RECORD SET ::
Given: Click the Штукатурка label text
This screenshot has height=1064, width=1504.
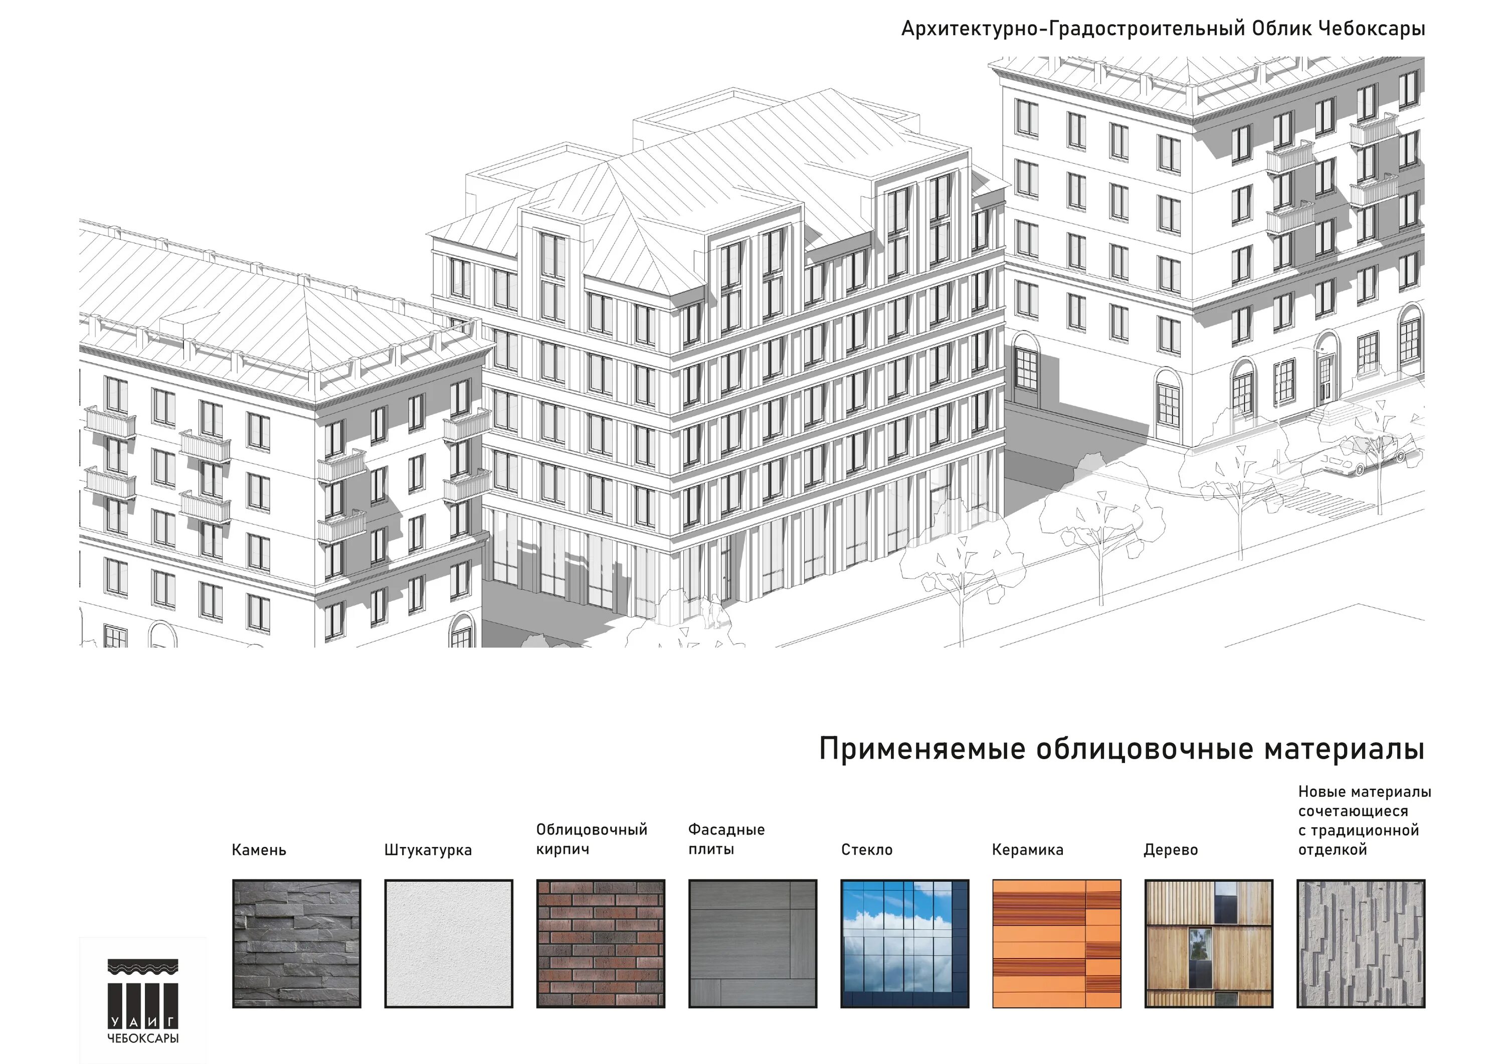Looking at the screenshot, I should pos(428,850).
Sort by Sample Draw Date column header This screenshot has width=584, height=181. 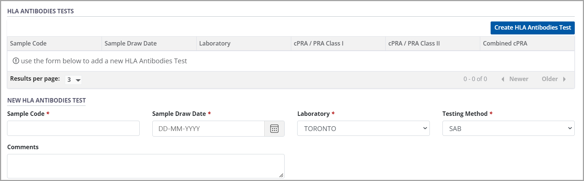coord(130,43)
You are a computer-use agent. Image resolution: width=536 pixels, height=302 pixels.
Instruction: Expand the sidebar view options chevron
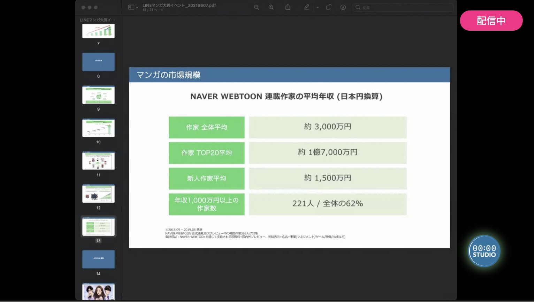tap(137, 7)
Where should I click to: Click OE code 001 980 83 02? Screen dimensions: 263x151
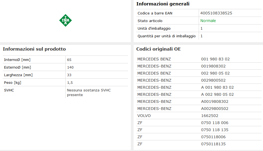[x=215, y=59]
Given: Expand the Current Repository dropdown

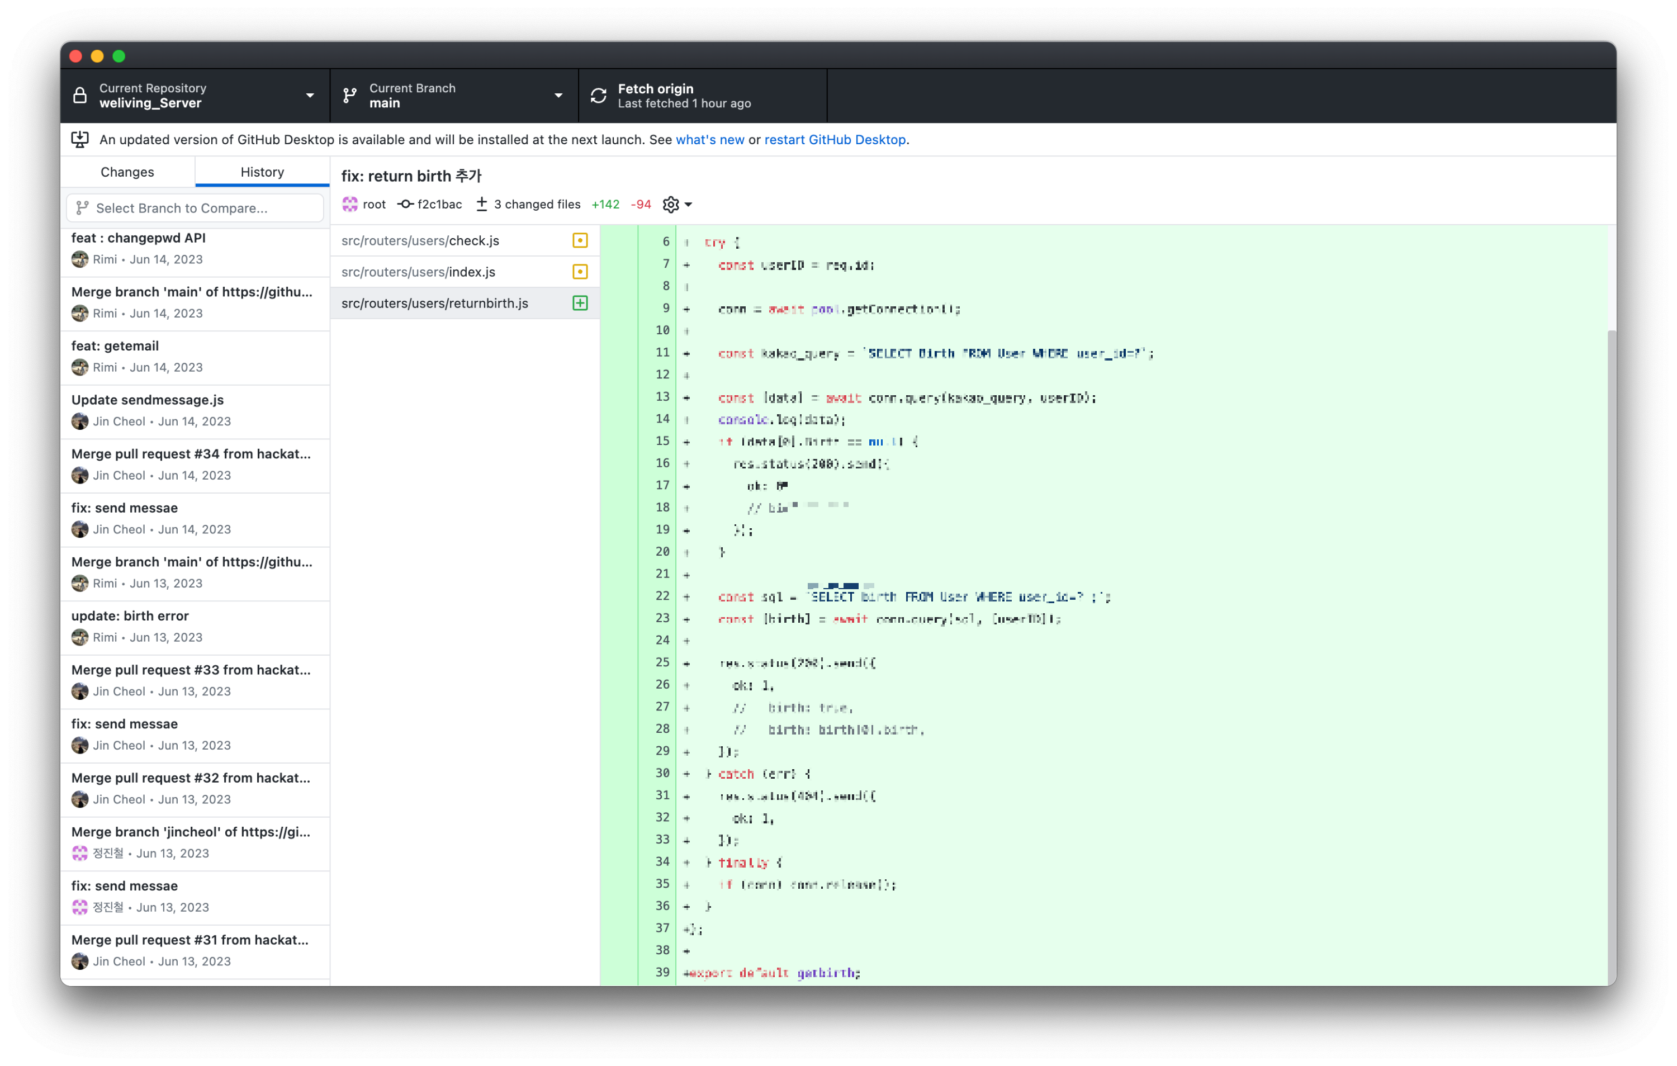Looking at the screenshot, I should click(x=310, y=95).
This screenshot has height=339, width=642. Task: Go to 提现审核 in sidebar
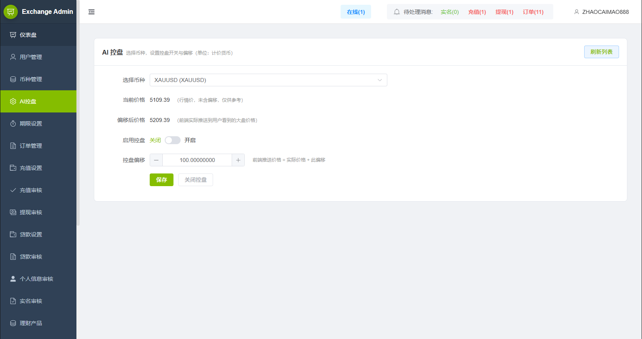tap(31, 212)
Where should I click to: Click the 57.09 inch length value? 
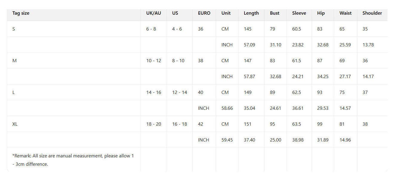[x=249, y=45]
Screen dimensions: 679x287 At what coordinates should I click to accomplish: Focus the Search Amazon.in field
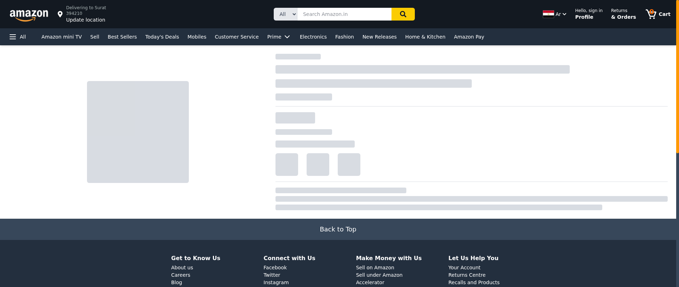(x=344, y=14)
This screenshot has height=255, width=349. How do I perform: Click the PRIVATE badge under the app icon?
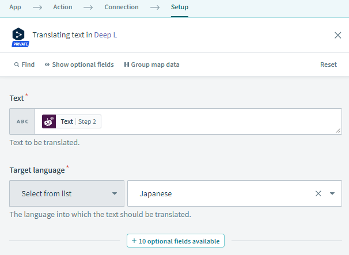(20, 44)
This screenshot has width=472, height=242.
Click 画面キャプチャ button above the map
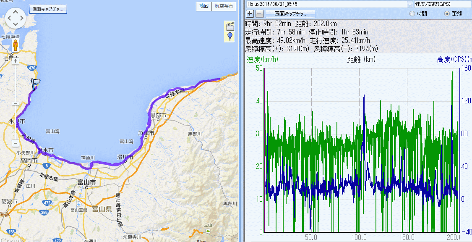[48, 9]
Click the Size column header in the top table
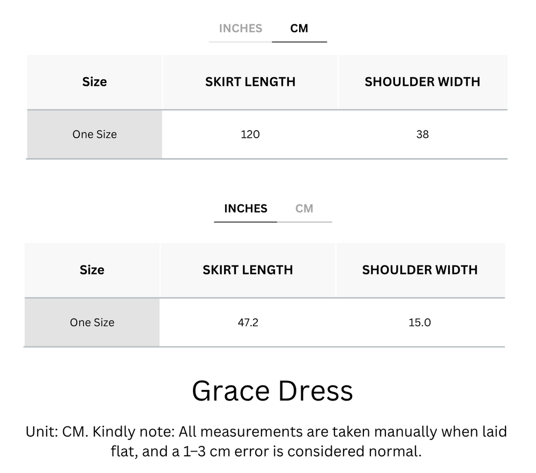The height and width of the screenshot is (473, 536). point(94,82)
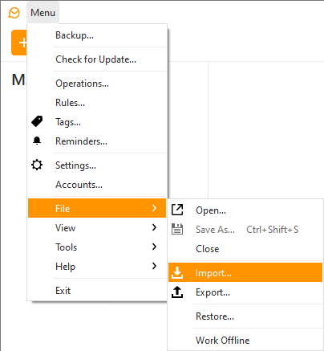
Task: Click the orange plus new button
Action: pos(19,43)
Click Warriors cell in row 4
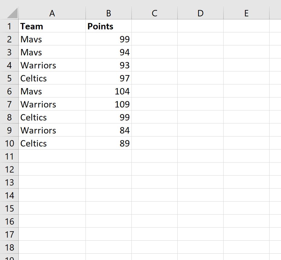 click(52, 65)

WHAT YOU HAVE TO DO ::
Which lines in the records above contain the word "Where"? Find each one and copy it in full.

REPLY ::
Where should I click to: Click OE code 001 980 83 02? Screen dimensions: 263x151
Where should I click to: Click the 57.09 inch length value? 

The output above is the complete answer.